Badger Timetable

What are our badgers doing in the middle of this damp and overcast November?

After October’s shorter days stimulated a second peak of mating activity, our badgers are feasting in order to put on fat reserves for the winter. They eat nuts, seeds and acorns as well as crops like wheat and sweetcorn and, when they can find them, the late root vegetables left in your allotment.

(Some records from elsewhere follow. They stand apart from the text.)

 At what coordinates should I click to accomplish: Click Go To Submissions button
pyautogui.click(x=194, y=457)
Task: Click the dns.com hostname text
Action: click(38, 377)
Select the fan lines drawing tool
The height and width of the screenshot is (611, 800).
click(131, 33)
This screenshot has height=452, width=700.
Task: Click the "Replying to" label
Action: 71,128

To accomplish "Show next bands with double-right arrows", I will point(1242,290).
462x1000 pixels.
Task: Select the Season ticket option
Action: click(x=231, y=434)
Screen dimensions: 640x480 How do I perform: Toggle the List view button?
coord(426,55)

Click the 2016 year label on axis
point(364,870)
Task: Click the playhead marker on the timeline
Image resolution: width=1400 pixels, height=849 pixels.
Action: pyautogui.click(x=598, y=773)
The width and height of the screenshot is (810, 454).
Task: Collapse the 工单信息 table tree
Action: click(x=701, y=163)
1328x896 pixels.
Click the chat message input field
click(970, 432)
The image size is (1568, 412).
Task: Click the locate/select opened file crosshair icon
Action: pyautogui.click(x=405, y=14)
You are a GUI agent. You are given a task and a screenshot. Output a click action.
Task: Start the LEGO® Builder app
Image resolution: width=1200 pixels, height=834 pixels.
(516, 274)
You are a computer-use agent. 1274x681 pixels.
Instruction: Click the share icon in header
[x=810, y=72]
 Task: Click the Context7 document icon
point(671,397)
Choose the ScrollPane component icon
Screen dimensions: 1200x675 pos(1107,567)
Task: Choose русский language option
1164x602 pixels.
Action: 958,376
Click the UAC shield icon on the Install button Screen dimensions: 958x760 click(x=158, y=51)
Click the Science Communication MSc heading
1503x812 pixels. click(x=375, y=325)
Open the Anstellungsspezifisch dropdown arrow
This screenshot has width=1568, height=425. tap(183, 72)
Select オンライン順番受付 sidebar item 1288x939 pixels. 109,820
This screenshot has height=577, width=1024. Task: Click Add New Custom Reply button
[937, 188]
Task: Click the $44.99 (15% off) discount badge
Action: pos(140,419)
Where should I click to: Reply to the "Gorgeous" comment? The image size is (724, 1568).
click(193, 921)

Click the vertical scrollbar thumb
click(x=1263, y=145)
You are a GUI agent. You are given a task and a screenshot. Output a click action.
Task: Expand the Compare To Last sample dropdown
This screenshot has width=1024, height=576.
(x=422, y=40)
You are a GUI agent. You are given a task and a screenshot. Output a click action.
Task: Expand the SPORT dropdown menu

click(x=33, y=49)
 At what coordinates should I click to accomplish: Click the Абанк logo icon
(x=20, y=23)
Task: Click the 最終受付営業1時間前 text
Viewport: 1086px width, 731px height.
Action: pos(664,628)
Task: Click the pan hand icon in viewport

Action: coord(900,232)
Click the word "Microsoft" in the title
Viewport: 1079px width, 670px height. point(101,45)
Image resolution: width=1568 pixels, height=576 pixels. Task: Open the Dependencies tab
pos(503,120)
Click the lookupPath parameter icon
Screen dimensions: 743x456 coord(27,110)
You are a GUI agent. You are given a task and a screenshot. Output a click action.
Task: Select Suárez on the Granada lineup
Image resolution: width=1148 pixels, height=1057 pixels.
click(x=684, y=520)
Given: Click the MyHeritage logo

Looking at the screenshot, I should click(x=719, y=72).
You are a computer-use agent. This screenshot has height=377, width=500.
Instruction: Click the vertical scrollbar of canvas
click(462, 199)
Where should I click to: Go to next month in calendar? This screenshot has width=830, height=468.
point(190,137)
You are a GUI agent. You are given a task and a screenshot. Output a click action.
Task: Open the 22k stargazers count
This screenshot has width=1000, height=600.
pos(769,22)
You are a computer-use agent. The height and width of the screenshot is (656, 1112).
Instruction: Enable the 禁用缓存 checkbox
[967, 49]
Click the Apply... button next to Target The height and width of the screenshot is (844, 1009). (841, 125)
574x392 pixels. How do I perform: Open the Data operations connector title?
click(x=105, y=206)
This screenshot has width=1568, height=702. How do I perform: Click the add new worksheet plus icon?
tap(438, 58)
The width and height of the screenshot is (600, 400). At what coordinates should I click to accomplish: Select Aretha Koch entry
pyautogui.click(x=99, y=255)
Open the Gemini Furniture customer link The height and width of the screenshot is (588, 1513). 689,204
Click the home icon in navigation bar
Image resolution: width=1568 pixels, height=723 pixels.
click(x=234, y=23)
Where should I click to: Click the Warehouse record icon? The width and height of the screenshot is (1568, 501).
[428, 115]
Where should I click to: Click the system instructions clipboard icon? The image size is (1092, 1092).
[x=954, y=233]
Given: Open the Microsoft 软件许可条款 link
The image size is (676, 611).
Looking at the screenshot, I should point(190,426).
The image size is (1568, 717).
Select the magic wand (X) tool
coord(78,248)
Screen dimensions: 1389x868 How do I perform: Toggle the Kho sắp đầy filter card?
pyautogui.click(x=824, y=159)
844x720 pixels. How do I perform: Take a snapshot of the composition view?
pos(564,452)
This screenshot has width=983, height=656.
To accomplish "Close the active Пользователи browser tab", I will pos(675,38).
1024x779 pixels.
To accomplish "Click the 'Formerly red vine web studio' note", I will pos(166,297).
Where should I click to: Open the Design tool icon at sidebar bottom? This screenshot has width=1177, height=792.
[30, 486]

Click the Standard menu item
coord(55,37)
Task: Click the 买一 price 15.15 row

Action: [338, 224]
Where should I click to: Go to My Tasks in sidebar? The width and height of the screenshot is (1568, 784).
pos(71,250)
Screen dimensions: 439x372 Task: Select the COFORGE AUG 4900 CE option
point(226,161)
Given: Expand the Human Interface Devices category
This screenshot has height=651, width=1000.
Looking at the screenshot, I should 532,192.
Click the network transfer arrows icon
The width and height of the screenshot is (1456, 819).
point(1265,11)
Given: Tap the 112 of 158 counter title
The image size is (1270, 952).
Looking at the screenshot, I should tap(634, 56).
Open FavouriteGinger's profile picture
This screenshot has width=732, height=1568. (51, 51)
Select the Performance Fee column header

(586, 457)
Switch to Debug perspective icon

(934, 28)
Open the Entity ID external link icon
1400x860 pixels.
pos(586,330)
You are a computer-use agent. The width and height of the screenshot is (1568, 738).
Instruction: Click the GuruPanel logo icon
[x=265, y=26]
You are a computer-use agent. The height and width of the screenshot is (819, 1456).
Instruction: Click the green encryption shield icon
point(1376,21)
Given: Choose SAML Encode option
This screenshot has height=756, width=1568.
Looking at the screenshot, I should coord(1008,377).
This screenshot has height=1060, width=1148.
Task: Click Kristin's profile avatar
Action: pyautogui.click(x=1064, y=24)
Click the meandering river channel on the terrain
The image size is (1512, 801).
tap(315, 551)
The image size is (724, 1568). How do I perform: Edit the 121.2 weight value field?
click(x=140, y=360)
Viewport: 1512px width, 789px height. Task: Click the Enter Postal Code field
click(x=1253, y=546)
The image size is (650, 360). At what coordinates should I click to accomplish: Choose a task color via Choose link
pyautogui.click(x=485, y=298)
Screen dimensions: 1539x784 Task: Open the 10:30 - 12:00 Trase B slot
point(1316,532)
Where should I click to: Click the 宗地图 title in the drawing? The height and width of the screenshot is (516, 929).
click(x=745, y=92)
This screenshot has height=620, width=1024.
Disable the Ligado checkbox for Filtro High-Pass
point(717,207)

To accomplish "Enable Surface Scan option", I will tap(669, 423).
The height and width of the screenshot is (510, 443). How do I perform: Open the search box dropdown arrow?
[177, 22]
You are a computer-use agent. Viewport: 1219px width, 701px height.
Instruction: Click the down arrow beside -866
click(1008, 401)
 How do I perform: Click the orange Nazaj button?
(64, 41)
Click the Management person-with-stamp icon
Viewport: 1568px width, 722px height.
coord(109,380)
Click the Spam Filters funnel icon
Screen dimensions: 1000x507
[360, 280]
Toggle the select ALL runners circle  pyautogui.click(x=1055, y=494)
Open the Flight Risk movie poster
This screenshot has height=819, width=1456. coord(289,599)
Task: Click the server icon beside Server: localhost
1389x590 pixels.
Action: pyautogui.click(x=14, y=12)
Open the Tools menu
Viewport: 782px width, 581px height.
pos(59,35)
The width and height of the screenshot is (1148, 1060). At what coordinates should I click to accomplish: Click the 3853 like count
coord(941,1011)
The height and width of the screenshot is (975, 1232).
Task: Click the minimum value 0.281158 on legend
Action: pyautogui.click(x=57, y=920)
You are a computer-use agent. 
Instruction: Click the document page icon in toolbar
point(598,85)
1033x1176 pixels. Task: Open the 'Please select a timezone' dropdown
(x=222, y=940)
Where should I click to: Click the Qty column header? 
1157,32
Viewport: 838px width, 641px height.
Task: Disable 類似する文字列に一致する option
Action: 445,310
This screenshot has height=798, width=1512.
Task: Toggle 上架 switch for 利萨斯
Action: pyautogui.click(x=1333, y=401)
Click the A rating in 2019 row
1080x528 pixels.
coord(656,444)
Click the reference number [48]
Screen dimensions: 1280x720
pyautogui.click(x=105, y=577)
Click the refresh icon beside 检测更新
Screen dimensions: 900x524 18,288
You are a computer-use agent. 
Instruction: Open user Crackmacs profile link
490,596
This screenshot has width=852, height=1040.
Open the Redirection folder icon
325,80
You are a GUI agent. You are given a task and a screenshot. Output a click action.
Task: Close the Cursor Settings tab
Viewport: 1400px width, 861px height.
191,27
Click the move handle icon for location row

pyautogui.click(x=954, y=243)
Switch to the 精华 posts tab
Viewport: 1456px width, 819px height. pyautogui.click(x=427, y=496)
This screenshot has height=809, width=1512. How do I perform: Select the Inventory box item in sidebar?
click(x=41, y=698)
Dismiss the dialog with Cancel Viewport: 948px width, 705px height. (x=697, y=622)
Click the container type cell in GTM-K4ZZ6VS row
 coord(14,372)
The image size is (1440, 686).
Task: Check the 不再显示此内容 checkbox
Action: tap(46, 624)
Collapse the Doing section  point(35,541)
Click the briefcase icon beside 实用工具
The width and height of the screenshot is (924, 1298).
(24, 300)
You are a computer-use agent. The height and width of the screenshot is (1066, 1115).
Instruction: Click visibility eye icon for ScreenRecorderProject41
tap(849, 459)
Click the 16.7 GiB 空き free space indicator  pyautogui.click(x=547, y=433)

Badgers are also known to eat small animals including mice, rats, rabbits, frogs, toads, and hedgehogs, and may take advantage of animal carcasses and carrion they come across

Now, as the temperature falls, they are preparing their setts by cleaning out tunnels and bringing in dried grass and leaves for fresh bedding. They are less active, spending more nights underground, especially in wet weather. Fewer of their tunnel entrances are in use and many become covered and blocked with leaves, disguising the sett at a time when the surrounding vegetation dies back.

Badgers don’t hibernate, but they spend far more time in their setts so we see them less in the winter. They do emerge to forage in mild weather and might well visit your garden looking for fallen fruit or earthworms. Make them welcome.

The Wildlife Trusts say that regularly feeding badgers will make them unnecessarily dependent on us but putting out extra food for them occasionally will help them through the winter. The Trusts recommend wet cat or dog food, or specialist badger food, with some fruits, such as apples, plums or pears, and unsalted nuts.